- Direction a
Answer these questions about the engine post:
(i) In C9VE-B, what does the letter E indicate?
(ii) What deck height does the post give for the engine?
(iii) What cylinder compression should a 2V head have?

I know this kind of build has been done many times before so any information would be much appreciated!
Here's a copy of a post I made a while back on my other account here, hope the information I dug up is useful to you...
C9VE-B
C is for the decade of the '60's.
9 is for the particular year of that decade, 1969.
V is designated for Lincoln cars 1961 and up.
E indicates the part was released for production by the Engine Division. A is for chassis, B is for body and E is for engine.
B is the part level suffix, and tells you the change level of the particular part. "A" signifies a part as it was originally designed, B indicates it was changed once, C twice, and so on.
You can use the same information on your cylinder heads.
Some particulars about your engine for you to know,..
The dimensions for your engine are generally grouped for the years 68-70. It is the same for me, I have a DOVE-A 429 engine with DOVE-C heads from a 1970 Thunderbird that I held onto since the late 80's. I'm glad I did. The designation of "Lincoln" can be misleading here. The same style engine block was utilized in both divisions, it's just that the Thunderbird was a 4V 429 while supposedly the Lincoln Continental was a 4V 460. I haven't seen one personally, but there are websites that tend to point out these mechnical differences, and I have no reason to dispute them.
Your deck height will be 10.300 inches and your combustion chamber volume should be 75.8 cc. Your intake and exhaust valve sizes should be 2.08/1.66 inches respectively also. You will have positive-stop rocker-arms studs and rail-type rocker arms unless someone changed them.
With the 10.300 inch deck height and the 75.8 cc combustion chamber size, your cylinder compression should be 11.0:1 for a 4V head. For a 2V head, it should be 10.5:1, but these generally came in school buses or station wagons of these years, and it is probably not what you have. You should be cautious on the octane of gas you put in your engine though, no matter what.
Also, if the engine was just transplanted straight from the vehicle into your truck (which was probably the case), you should run a lead substitute in your gas. The old engines did not come with hardened valves and valve seats and our current non-leaded gas does not help lubricate the old valve set-ups. That's something to convert your heads to if/when you pull the heads off the old beast sometime here.

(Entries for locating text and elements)
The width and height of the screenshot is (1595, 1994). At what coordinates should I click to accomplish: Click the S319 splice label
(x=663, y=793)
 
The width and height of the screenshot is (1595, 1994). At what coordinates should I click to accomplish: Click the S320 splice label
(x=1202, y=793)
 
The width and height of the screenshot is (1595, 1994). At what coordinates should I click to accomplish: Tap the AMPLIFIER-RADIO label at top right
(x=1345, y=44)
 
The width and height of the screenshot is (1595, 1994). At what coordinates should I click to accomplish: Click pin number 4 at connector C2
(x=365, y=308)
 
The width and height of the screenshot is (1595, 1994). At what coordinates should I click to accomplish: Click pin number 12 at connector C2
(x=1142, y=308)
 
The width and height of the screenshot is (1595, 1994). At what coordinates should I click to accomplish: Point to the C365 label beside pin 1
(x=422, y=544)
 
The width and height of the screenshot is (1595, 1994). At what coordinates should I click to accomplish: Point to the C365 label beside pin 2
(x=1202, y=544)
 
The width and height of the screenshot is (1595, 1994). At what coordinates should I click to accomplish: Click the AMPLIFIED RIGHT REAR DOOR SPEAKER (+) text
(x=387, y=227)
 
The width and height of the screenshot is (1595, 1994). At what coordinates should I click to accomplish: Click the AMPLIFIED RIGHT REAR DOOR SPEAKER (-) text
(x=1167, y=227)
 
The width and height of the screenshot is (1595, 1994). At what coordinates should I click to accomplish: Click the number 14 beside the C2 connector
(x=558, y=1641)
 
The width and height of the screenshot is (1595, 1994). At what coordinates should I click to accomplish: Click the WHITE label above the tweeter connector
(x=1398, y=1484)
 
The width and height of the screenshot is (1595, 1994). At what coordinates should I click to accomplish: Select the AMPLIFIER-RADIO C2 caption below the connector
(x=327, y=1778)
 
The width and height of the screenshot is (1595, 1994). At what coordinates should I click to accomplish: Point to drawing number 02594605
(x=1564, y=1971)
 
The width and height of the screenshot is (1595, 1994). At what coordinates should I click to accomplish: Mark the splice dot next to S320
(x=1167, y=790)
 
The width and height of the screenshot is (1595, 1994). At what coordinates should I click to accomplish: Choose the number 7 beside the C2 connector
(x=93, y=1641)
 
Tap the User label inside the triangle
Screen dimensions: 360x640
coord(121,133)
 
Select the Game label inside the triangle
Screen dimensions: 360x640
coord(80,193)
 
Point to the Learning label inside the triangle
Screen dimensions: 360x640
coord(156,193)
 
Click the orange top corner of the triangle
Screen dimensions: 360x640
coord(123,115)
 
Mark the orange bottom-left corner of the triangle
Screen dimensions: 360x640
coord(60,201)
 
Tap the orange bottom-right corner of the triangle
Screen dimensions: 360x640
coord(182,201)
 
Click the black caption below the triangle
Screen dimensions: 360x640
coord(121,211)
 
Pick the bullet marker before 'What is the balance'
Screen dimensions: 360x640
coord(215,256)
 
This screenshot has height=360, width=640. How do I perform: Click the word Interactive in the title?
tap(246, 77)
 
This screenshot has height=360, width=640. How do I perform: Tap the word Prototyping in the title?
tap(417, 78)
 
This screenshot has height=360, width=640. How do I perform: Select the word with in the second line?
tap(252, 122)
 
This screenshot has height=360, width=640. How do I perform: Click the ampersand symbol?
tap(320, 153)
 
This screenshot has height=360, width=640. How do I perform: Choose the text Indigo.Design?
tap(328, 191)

- Direction b
In the entries, take the stretch from the line containing "Tap the orange" through the end of the entries. Swap "screenshot" for "screen capture", change nothing else, and return only those lines.

- Full answer a
(i) The part was released for production by the Engine Division.
(ii) 10.300 inches.
(iii) 10.5:1.

- Full answer b
Tap the orange bottom-right corner of the triangle
Screen dimensions: 360x640
coord(182,201)
 
Click the black caption below the triangle
Screen dimensions: 360x640
coord(121,211)
 
Pick the bullet marker before 'What is the balance'
Screen dimensions: 360x640
coord(215,256)
 
This screen capture has height=360, width=640. How do I perform: Click the word Interactive in the title?
tap(246, 77)
 
This screen capture has height=360, width=640. How do I perform: Tap the word Prototyping in the title?
tap(417, 78)
 
This screen capture has height=360, width=640. How do I perform: Select the word with in the second line?
tap(252, 122)
 
This screen capture has height=360, width=640. How do I perform: Click the ampersand symbol?
tap(320, 153)
 
This screen capture has height=360, width=640. How do I perform: Choose the text Indigo.Design?
tap(328, 191)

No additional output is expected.